Brett Weston, the second son of photographer Edward Weston, was born in Los Angeles in 1911. In 1925, at the age of thirteen, Brett began taking photographs on a trip to Mexico with his father's Graflex 3 ¼ x 4 ¼ camera. While there, he was exposed to the works of Diego Rivera, José Clemente Orozco, and Tina Modotti, who influenced his sense of form and composition. Brett returned to California with his father in 1926 and began to exhibit his own works, while assisting Edward in his portrait studio. Brett's work received international attention after being included in the important 1929 Film und Foto exhibition held in Stuttgart, Germany.

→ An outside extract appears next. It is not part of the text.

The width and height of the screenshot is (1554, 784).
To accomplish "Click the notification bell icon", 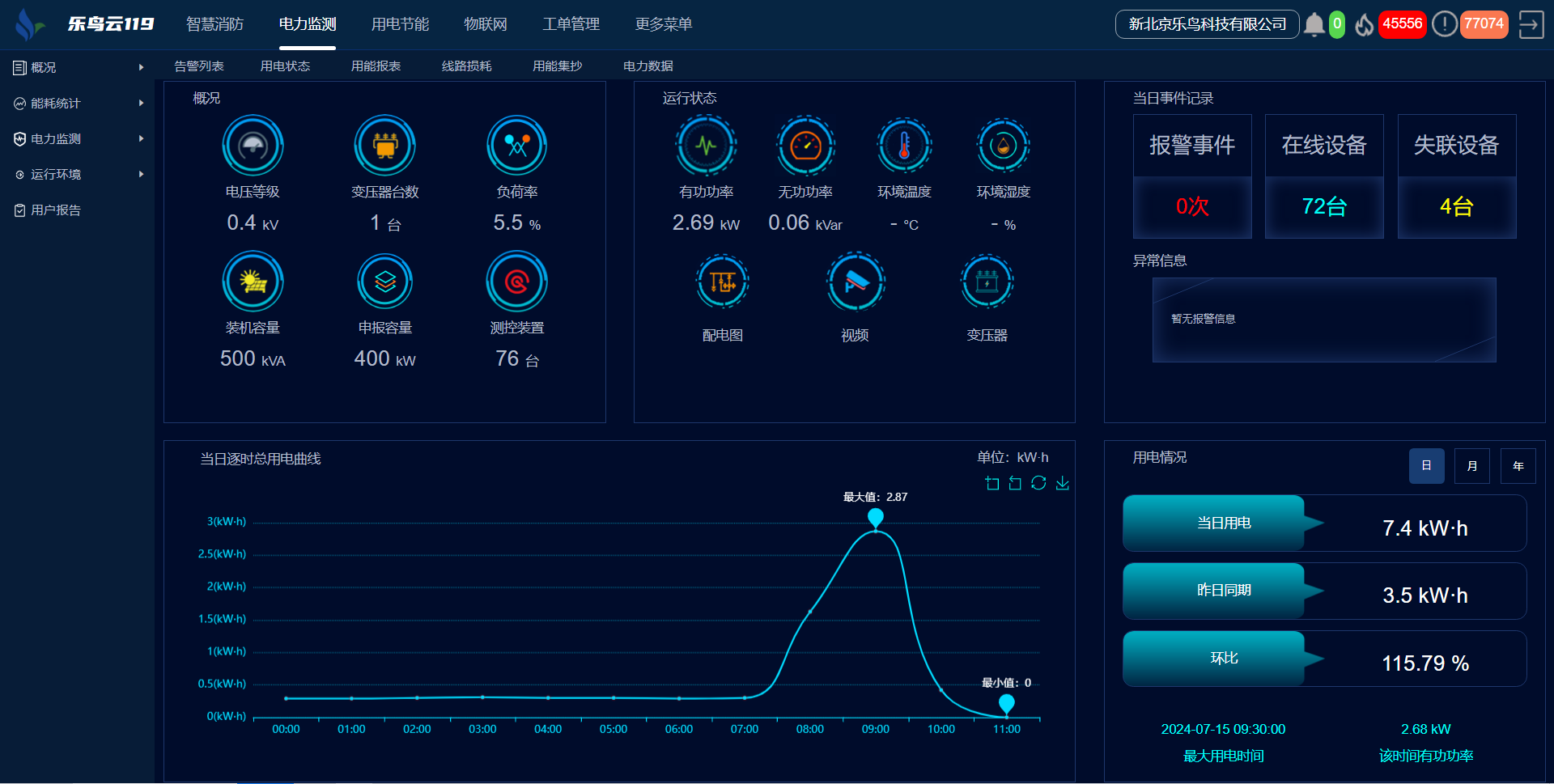I will click(1314, 24).
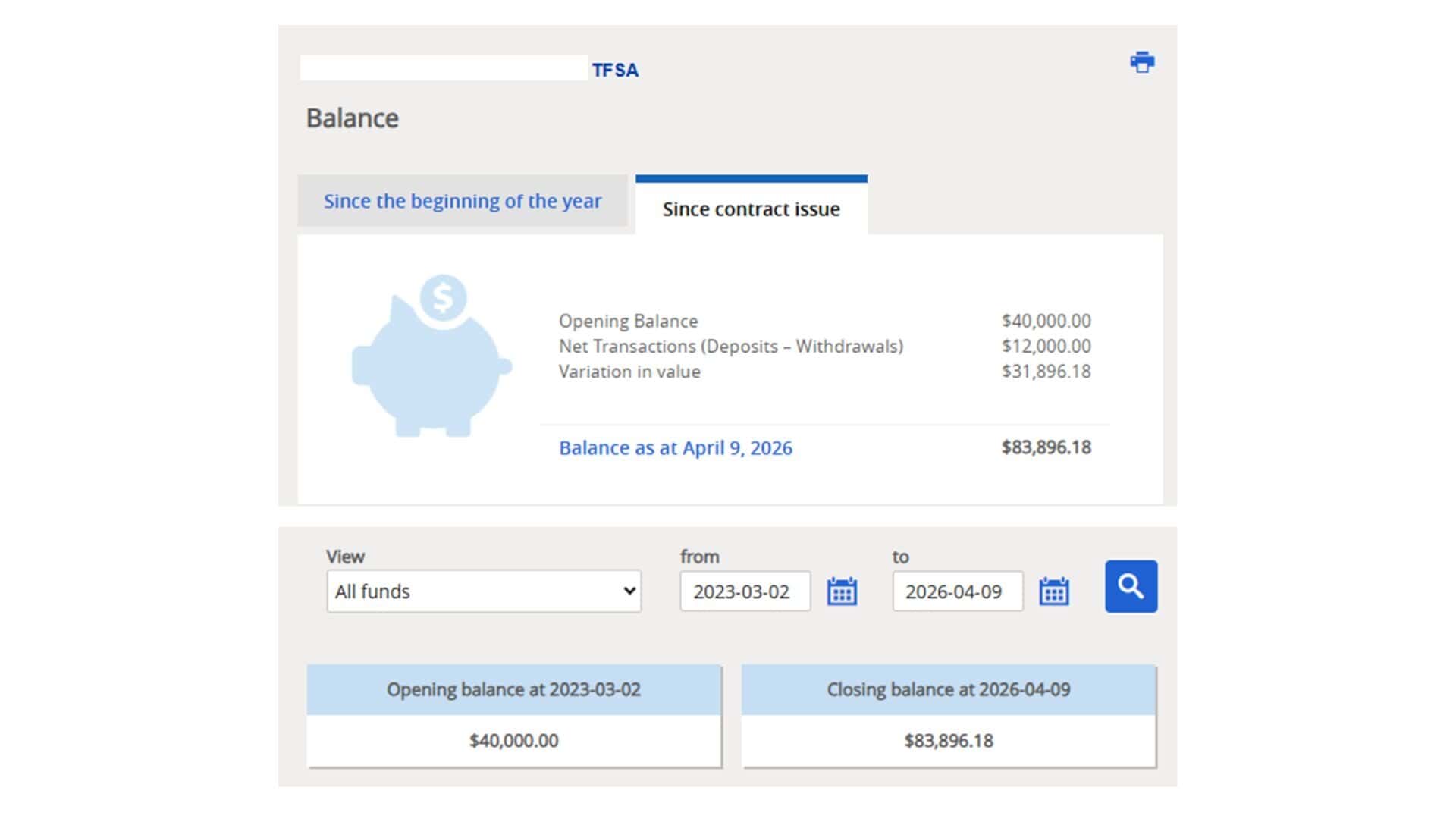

During the Second World War, Brett worked briefly as an assistant cameraman for Twentieth Century Fox, before being drafted into the Army. Stationed with the Signal Corps in New York City in 1944, Brett took photographs of the city with his 8 x 10 and 11 x 14 cameras when off-duty and made important contacts in the photographic world. The following year, he was assigned to the Army base in El Paso, Texas, where he became a sergeant, and began photographing the nearby gypsum dunes of White Sands National Monument. Brett was discharged from the Army in 1946 and spent the following year taking photographs of the East coast on a Post Service Guggenheim Fellowship.
Brett's work often incorporates the use of close-ups and abstracted details, displaying a preference for high-contrast imagery, which reduces his subjects to pure form. Throughout his career, he has repeatedly photographed subjects including tangled kelp, plant leaves, and knotted roots and has made numerous photography trips to Europe, Baja California, Oregon, Alaska, and Hawaii, among other locations. Brett's work became increasingly abstract in the 1970s as he began to more fully utilize a 2 ¼ inch format reflex camera. He spent a considerable amount of time taking photographs in Hawaii, during the 1980s, before his death in his Kona home in 1993.
Since 2004, Christian Keesee has donated 460 photographs from the Brett Weston Archive. The recent gift makes the Oklahoma City Museum of Art the second largest public collection of Brett Weston's photography in the United States.
The Brett Weston Archive was established in 1997 by Christian Keesee, widely recognized as a prominent art collector, who purchased the entire inventory from the critically acclaimed American photographer's estate.